We have enabled BitLocker Management feature in our standalone primary site server which is on version ConfigMgr 2002. Functionality is working fine in environment. However all clients are using primary site server MP as Recovery Service MP.

We also have IBCM MP and few Secondary Site Servers deployed in our environment. All Site Servers and Clients are installed with PKI certificates. Clients are communicating fine over HTTPS. IBCM MP and Secondary Site Server MP IIS also shows the SMS_MP_MBAM as virtual directory installed. However clients from respective secondary site server location are not connecting / using secondary site server MP as their Bitlocker recovery service MP. ALso clients over internet are not able to use IBCM MP as Bitlocker recovery service MP.

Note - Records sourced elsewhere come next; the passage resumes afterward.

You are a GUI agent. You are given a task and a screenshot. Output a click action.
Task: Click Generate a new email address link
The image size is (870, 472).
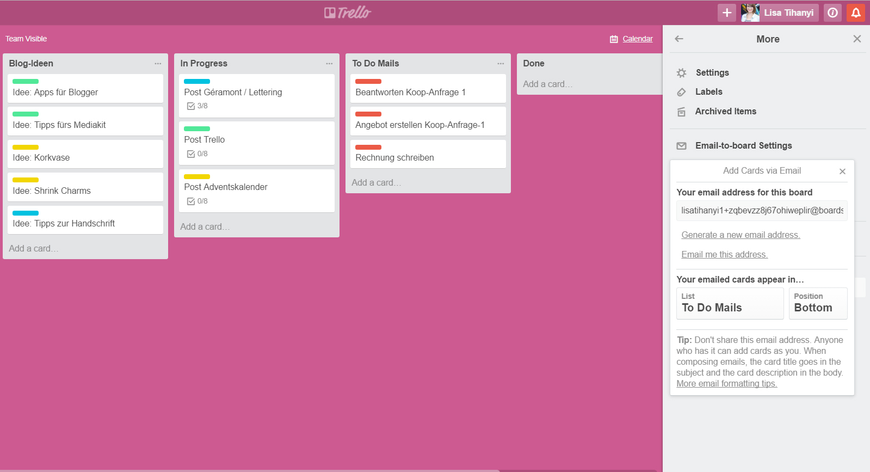click(741, 235)
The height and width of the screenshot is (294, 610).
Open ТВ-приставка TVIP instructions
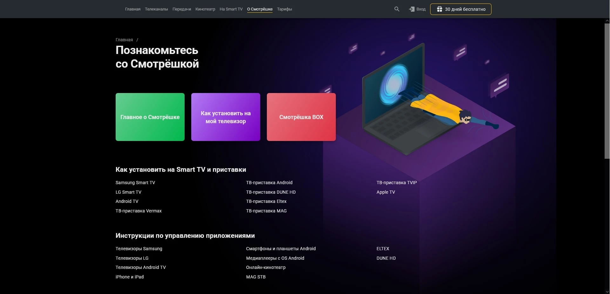397,183
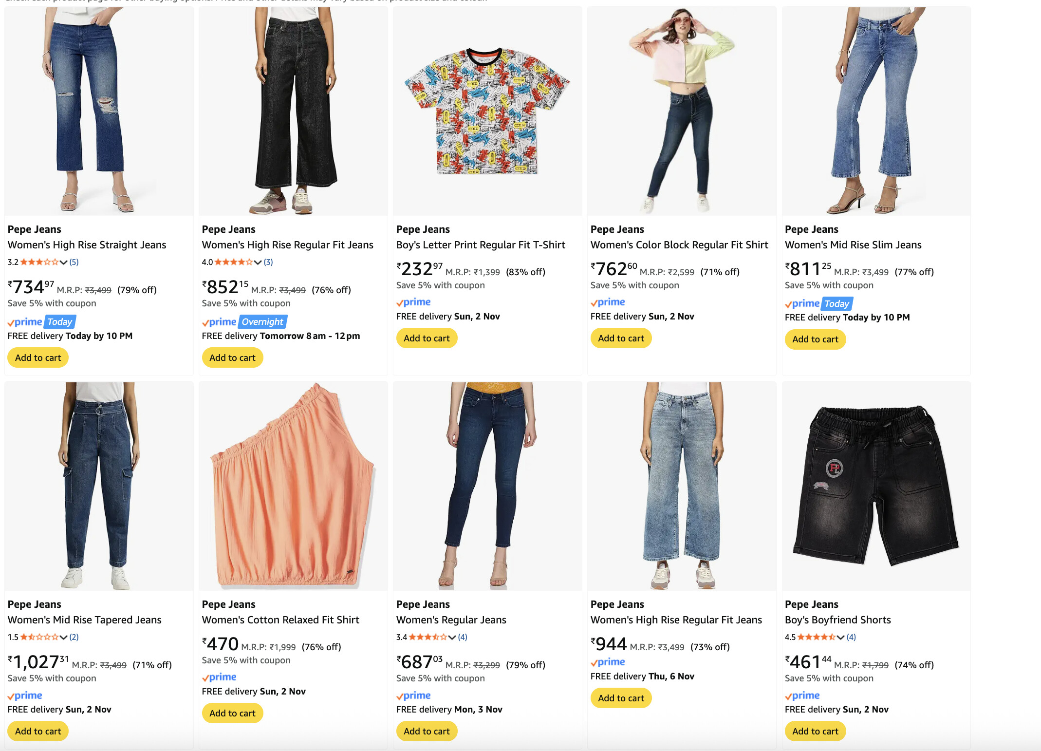Add Women's Cotton Relaxed Fit Shirt to cart
Viewport: 1041px width, 751px height.
232,713
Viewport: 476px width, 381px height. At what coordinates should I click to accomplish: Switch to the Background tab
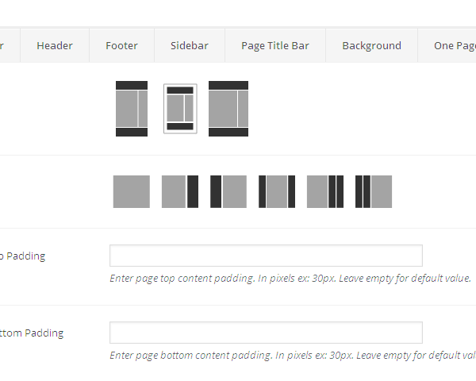(371, 46)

Am I missing something in configuration or it is as design.

Thanks and regards,
Kedar

Answer 1

BitLocker management is not supported and does not currently work with IBCM (or a CMG). It's being worked on and will hopefully be added to near future (maybe even the next) production build.

As for MPs on secondary sites, the locator service does not consider them for BitLocker recovery. Clients always require connectivity to an MP in the primary site so this aligns with that basic requirement. Also, escrowing a recovery key is not in any way network intensive and only happens when the key is set or rest so bandwidth usage is minimal and trivial even.

Is this causing you an issue or are you just validating?

If it's causing you an issue, you should file an item on UserVoice.